Curiosity about the spread of the COVID-19 pandemic to the peaceful societies led to a news report in a major Indian newspaper on April 10 which indicated that as of that date Sikkim had not yet reported any cases of the coronavirus. Sikkim, a small state in northeastern India, is the home of the Lepcha people. All of India is coping with the pandemic by lockdown orders from the national government.

A more informative piece about the ways the Lepchas are handling the crisis appeared in a different news story the next day, April 11. That report indicated that they are turning to their traditional religious practices for support. Olley Lepcha, a bongthing, their term for a traditional priest, performed appropriate rituals in his village, Naga, in North Sikkim, a district with a lot of spectacular scenery. His rituals sought to expel the coronavirus demon and keep Sikkim, the rest of the Himalayas, and all of India safe from the aggressive disease.

The news article goes on to report that the bongthing is the head of a school for bongthings located in the village and that his students helped him perform the “wonderful ritual.” He chants, offers prayers, and performs rituals to help people cope with various social issues and calamities. The bongthings, the article concludes, are traditional healers who appease the gods and chase away the demons that cause the suffering of humanity.
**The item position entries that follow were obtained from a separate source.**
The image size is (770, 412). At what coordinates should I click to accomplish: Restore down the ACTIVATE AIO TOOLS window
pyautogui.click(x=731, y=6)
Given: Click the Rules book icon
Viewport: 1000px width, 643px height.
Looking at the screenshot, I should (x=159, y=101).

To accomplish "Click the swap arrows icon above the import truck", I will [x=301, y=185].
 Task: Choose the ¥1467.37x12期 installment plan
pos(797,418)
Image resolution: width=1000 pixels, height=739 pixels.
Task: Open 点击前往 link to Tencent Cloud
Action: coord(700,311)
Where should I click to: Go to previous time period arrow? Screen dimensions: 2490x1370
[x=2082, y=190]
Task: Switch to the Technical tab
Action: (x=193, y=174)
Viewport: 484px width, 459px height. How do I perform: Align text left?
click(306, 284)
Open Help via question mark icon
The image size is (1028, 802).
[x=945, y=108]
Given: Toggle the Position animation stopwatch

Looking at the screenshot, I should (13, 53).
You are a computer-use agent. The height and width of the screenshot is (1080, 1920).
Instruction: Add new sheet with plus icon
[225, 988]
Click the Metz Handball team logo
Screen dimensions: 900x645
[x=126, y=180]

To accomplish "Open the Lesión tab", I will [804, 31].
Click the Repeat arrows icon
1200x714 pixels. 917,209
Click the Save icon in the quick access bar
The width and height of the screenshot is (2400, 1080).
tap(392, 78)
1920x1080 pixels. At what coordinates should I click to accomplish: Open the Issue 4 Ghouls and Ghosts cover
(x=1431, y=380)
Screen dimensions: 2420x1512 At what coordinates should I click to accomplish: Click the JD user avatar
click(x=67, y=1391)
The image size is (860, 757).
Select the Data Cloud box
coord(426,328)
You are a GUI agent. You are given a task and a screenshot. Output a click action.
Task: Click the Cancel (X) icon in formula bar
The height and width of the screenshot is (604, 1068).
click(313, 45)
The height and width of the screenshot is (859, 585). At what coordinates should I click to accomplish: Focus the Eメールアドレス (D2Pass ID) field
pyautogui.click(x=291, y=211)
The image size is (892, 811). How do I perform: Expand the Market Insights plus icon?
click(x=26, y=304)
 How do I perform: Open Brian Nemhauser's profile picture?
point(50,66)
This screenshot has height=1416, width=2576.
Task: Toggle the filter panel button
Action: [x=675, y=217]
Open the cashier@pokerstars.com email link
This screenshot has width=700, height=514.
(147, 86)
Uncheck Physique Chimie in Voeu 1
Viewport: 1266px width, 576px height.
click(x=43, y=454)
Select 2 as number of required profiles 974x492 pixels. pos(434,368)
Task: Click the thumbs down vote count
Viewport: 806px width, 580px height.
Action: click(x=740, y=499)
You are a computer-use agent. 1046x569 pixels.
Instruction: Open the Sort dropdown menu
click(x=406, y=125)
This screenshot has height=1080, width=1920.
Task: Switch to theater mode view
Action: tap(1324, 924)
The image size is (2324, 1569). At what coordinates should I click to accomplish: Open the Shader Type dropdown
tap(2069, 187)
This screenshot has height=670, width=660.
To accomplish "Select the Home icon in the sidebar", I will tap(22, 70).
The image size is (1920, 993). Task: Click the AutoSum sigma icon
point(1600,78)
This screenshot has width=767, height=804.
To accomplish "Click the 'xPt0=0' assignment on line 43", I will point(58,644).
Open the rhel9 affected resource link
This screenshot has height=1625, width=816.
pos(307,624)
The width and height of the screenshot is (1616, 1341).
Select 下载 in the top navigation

More information about bongthings turns up in the literature on the Lepchas. These priests of their faith, referred to as “Bon” or “Bone,” are representatives on earth of the Mother Creator. The bongthings used to be present at all Lepcha rituals to appease the demons and gods and make proper offerings. The shamans retain all the sacred knowledge of the people and they serve as the keepers of Lepcha culture and tradition.

The virtual disappearance of the shamans in recent times is one of the major factors that is causing the abandonment of the Lepcha’s localized knowledge and ritualized life, which is weakening their society and culture. A news story from November 2011 indicated that the performance of the rituals at Mount Kanchenjunga would soon be lost since the bongthing there, Sandup, had discontinued performing them in the mid-1970’s. In fact, the rituals were preserved, recorded by the Danish scholar Halfdan Siiger, who had gained the confidence of Sandup’s father, the previous Kanchenjunga bongthing, in 1956. The elder priest had allowed him to record the rituals.

The rituals that Samdup used to perform at Nung, his village, were the basis for Lepcha nationalistic pride. Other bongthings also offered rituals to Kanchenjunga, but the one at Nung was the most important. The secret ritual, and its accompanying processional song, would now be lost except for the recording that Siiger made and transcribed into his book The Lepchas: Culture and Religion of a Himalayan People.

The gradual influx of Buddhism into Sikkim had begun to dilute the Bon nature worship several hundred years ago. The annual Kanchenjunga rites at Nung were the strongest surviving relics from that earlier era. The bongthing from Nung used to process to the seat of Sikkim power, the capital at Gangtok, where the Chogyal, the Buddhist king, would honor him with many gifts and a symbolic yak, obtained from much higher mountains. The bongthing would take it all back to the altar at Nung with great ceremony.

So while the bongthings now may not be much involved in grand ceremonies, it is interesting to learn that in these times of great stress, a low-key, peaceful society such as the Lepchas can still turn to their traditions for help. And that at least one surviving priest and his students will respond.